Di tahun 2025, pelayanan publik Museum Konperensi Asia-Afrika (MKAA) kembali meraih capaian sangat baik. Berdasarkan hasil Survei Kepuasan Masyarakat (SKM) di sepanjang tahun 2025, MKAA memperoleh nilai 3,73 yang setara dengan kinerja unit pelayanan sangat baik, sesuai ketentuan Peraturan Menteri Pendayagunaan Aparatur Negara dan Reformasi Birokrasi No. 14 Tahun 2017 (PermenPANRB 14/2017).
Nilai ini mencerminkan komitmen berkelanjutan Museum dalam menghadirkan layanan publik yang berkualitas dan berorientasi pada kebutuhan masyarakat.
SKM MKAA tahun 2025 berhasil melibatkan 775 responden, yang melampaui jumlah minimum 382 responden yang ditetapkan oleh PermenPANRB 14/2017. Proses pengumpulan data dilakukan secara bertahap. SKM pada bulan Januari-September 2025 dilaksanakan melalui pengisian formulir digital pada situs MKAA, sementara bulan Oktober-November pada aplikasi e-SKM KemenPANRB.

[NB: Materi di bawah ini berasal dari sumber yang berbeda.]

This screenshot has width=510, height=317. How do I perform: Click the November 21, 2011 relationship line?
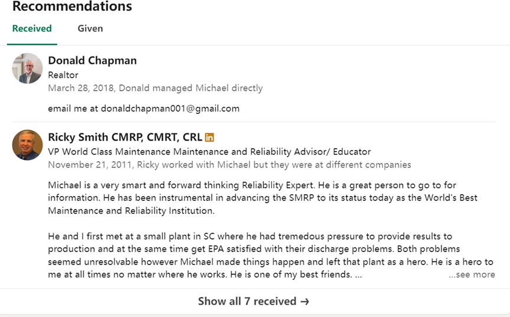229,165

Responden SKM menilai sembilan unsur pelayanan MKAA, meliputi persyaratan; sistem, mekanisme dan prosedur; waktu penyelesaian; biaya/tarif; produk spesifikasi jenis layanan; kompetensi pelaksana; perilaku pelaksana; penanganan pengaduan, saran, dan masukan; serta sarana dan prasarana.
Dari sembilan unsur pelayanan tersebut, tiga unsur memperoleh nilai tertinggi. Unsur perilaku pelaksana memperoleh nilai 3,82 - mencerminkan sikap petugas yang ramah dan professional; unsur biaya/tarif layanan dengan nilai 3,80 - sejalan dengan akses Museum gratis bagi publik; serta unsur penanganan pengaduan, saran, dan masukan dengan nilai 3,75 - menandakan mekanisme pengelolaan pengaduan masyarakat yang berjalan dengan baik.
Hasil SKM MKAA 2025 menegaskan tren positif kinerja pelayanan publik MKAA dalam tiga tahun terakhir. Sejak 2023 hingga 2025, nilai SKM Museum tercatat terus meningkat dan konsisten berada pada kategori Sangat Baik. Hal ini menunjukkan bahwa evaluasi berbasis partisipasi publik tidak hanya menjadi kewajiban administratif, tetapi bermanfaat sebagai instrumen nyata bagi perbaikan berkelanjutan.
MKAA berterima kasih atas segala masukan dari masyarakat, dan berkomitmen untuk terus memperkuat peran sebagai ruang pembelajaran sejarah dan diplomasi yang membumi dan terbuka bagi semua kalangan, dalam kapasitas sebagai unit penyelenggara pelayanan publik yang adaptif terhadap kebutuhan masyarakat.
Kepercayaan dan partisipasi publik yang tercermin dari hasil SKM 2025 menjadi modal penting untuk mewujudkan pelayanan MKAA yang semakin berkualitas dan berdampak, serta memberikan dorongan untuk melakukan perbaikan berkelanjutan yang sesuai dengan kebutuhan publik.